An EGR device for a multi-cylinder engine that recirculates EGR gas to an intake passage using exhaust pulsation pressure,
First and second EGR tributary passages that respectively take out EGR gas from first and second exhaust manifolds that respectively collect exhaust from cylinder groups whose ignition order is not continuous with each other;
An EGR junction that joins the EGR gases respectively guided by the first and second EGR branch passages;
First and second check valves that stop backflow of EGR gas interposed in the EGR junction and guided by the first and second EGR branch passages, respectively.

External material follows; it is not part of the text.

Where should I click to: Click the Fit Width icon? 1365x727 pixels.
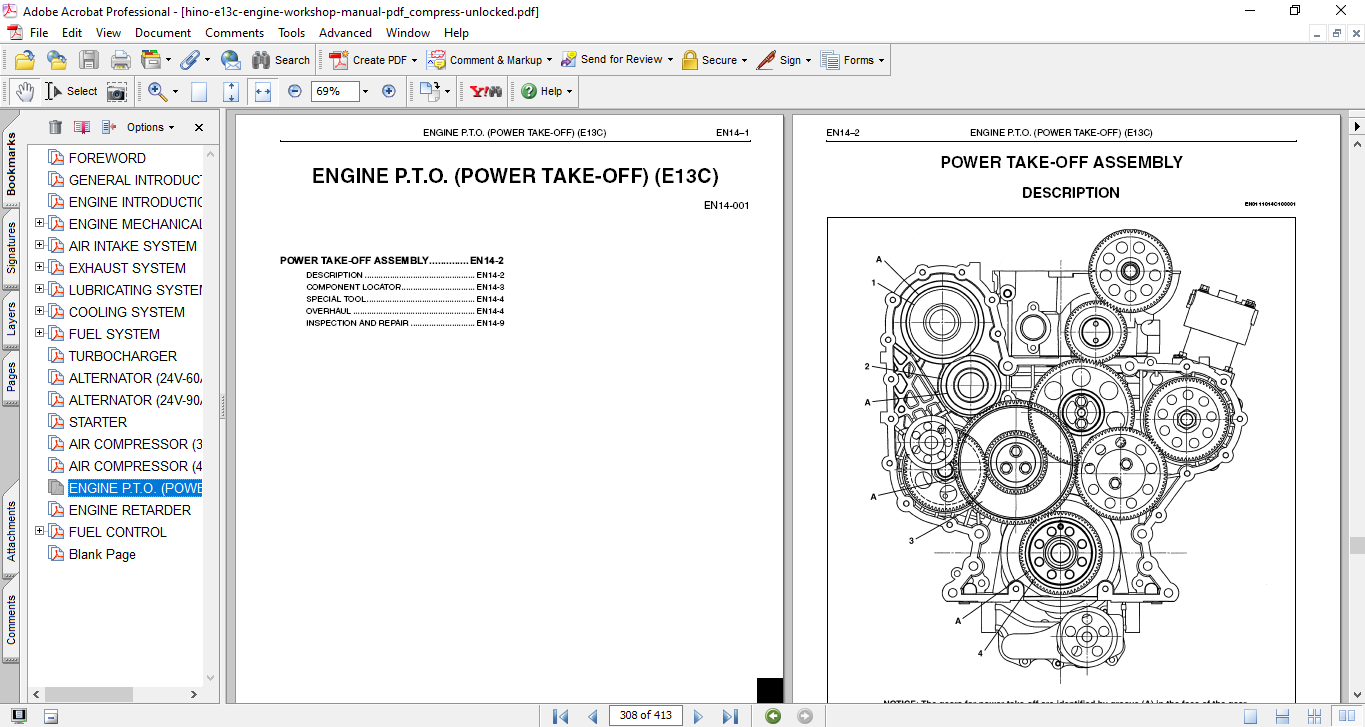point(263,91)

An EGR merging passage for guiding EGR gas merged at the EGR junction to the intake passage;
An EGR device for a multi-cylinder engine, comprising: an EGR cooler that cools EGR gas flowing through the EGR merging passage.   The multi-cylinder engine EGR device according to claim 1, wherein the EGR junction includes a refrigerant jacket through which a refrigerant flows. The first and second check valves include a reed valve made of a spring plate,
The EGR junction is formed with a cooling wall surface with which the reed valve abuts when the first and second check valves are opened,
3. The multi-cylinder engine EGR device according to claim 2, wherein the refrigerant jacket is formed along the cooling wall surface.